CMMCDocs.comThe CMMC program is built on NIST SP 800-171 Revision 2, which defines the 110 security requirements for Level 2 certification. NIST published the final version of Revision 3 in May 2024, creating a gap between the current CMMC baseline and the latest NIST standard. The DoD has acknowledged that a transition from Rev 2 to Rev 3 will happen, but the timeline and mechanics remain under development.
What Rev 3 Changes
Revision 3 is a significant update. The control structure was reorganized to align more closely with NIST SP 800-53 Rev 5. The total number of requirements changed, with some Rev 2 requirements consolidated, others split, and new requirements added. Key additions include enhanced supply chain risk management controls, more specific planning and governance requirements, and updated system and information integrity controls.
The requirement numbering system changed entirely, which means every reference in your SSP, POA&M, evidence mapping, and compliance tools will need to be updated when the transition occurs.
Current DoD Position
The DoD has been clear: CMMC Level 2 assessments use NIST SP 800-171 Rev 2 as the baseline. This is codified in the CMMC final rule (32 CFR Part 170). Any transition to Rev 3 will require a rulemaking process — the DoD cannot simply switch baselines without a regulatory update. This means the transition will be announced well in advance and will include an implementation period.
Current estimates suggest the transition could begin in 2026 or 2027, but no official timeline has been published. The DoD is likely waiting for the CMMC assessment ecosystem to stabilize under Rev 2 before introducing the complexity of a baseline change.
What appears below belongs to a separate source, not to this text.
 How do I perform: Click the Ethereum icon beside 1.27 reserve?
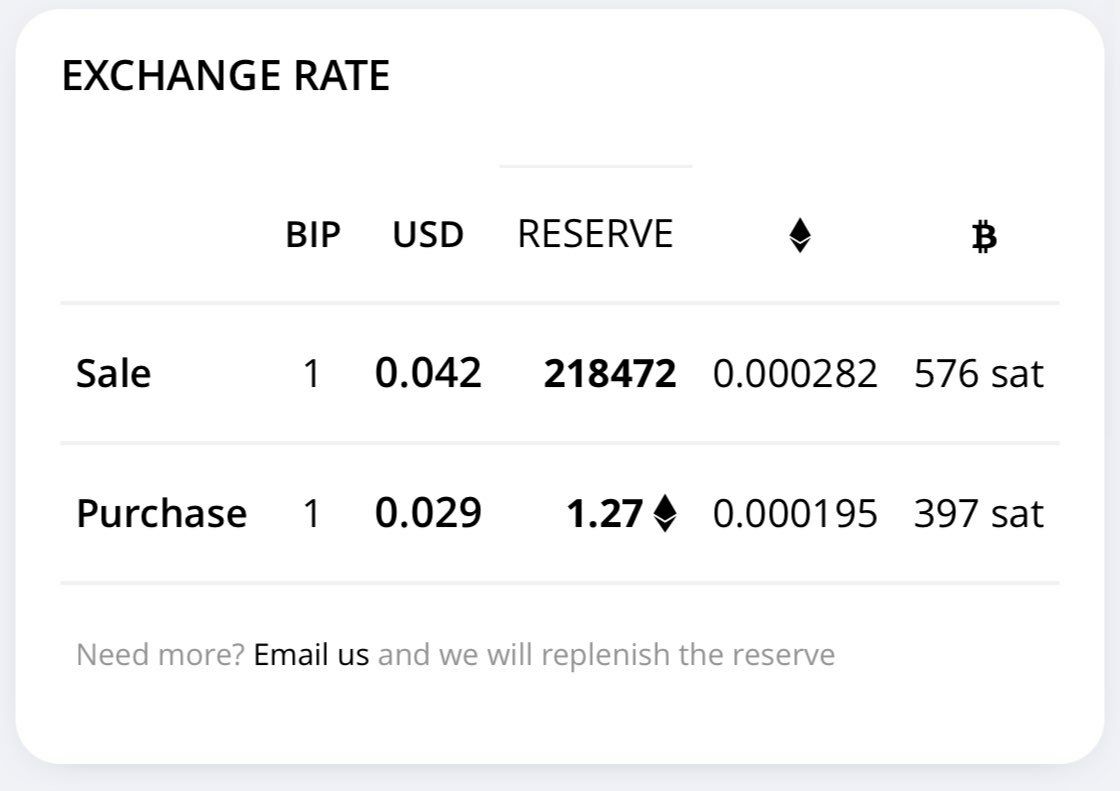(665, 513)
How to Prepare Without Overcomplicating
Do not skip Rev 2. Your immediate obligation is NIST 800-171 Rev 2 compliance. Do not try to implement Rev 3 requirements now — you will confuse your assessment and may miss Rev 2 requirements that were restructured in Rev 3.
Build for adaptability. Design your compliance program to handle change. Use tools and processes that can remap evidence and documentation to new control sets. If your SSP is a monolithic Word document, consider migrating to a structured compliance platform that can accommodate control framework updates.
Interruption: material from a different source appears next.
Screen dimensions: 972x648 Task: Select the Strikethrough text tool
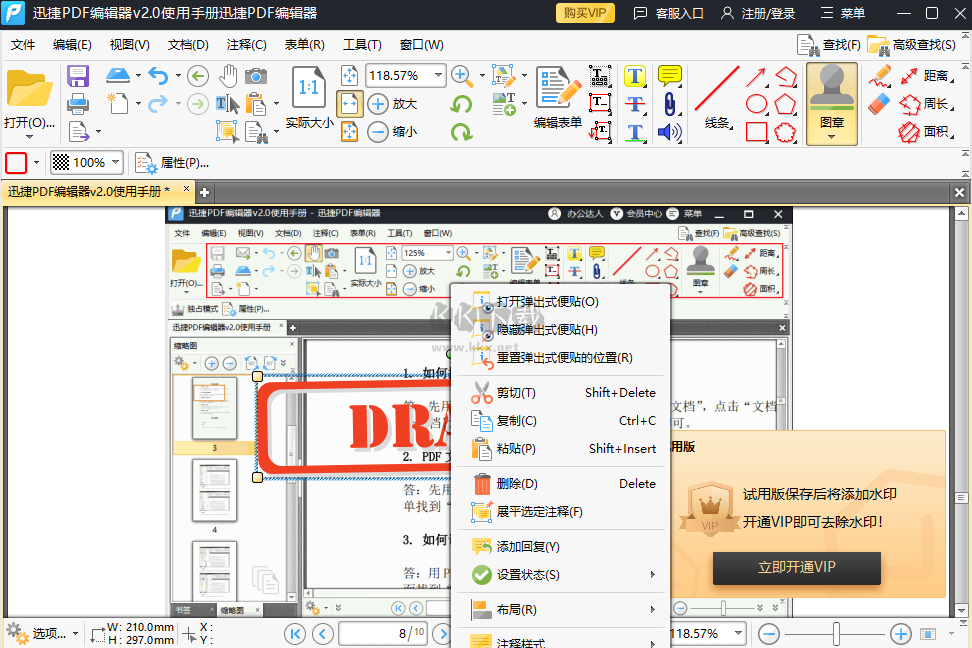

Conduct a preliminary gap analysis. Once your Rev 2 compliance is solid, review the Rev 3 requirements to identify net-new controls that your current program does not address. Start planning for these additions so you are not surprised when the transition happens. Common new areas include supply chain risk management planning and enhanced system integrity monitoring.
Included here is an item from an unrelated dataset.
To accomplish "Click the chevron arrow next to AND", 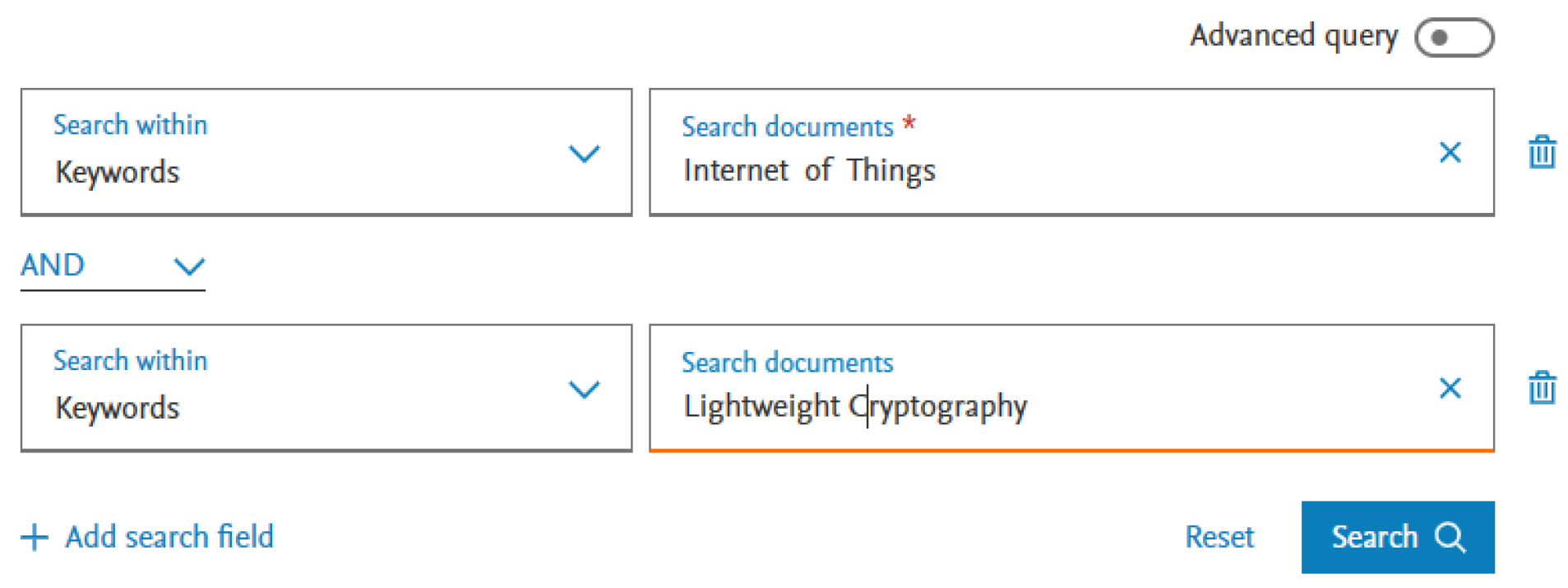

Monitor DoD announcements. The transition timeline will be announced through official channels — Federal Register notices, DoD CIO communications, and Cyber AB updates. Do not rely on industry rumors or consultant speculation for transition planning.
The Bottom Line
Focus on Rev 2 today. Be aware of Rev 3. Build a program that can adapt. The contractors who build robust, well-documented compliance programs against Rev 2 will transition to Rev 3 with a manageable gap analysis and targeted updates. Those who built paper-only compliance will face a second painful implementation cycle.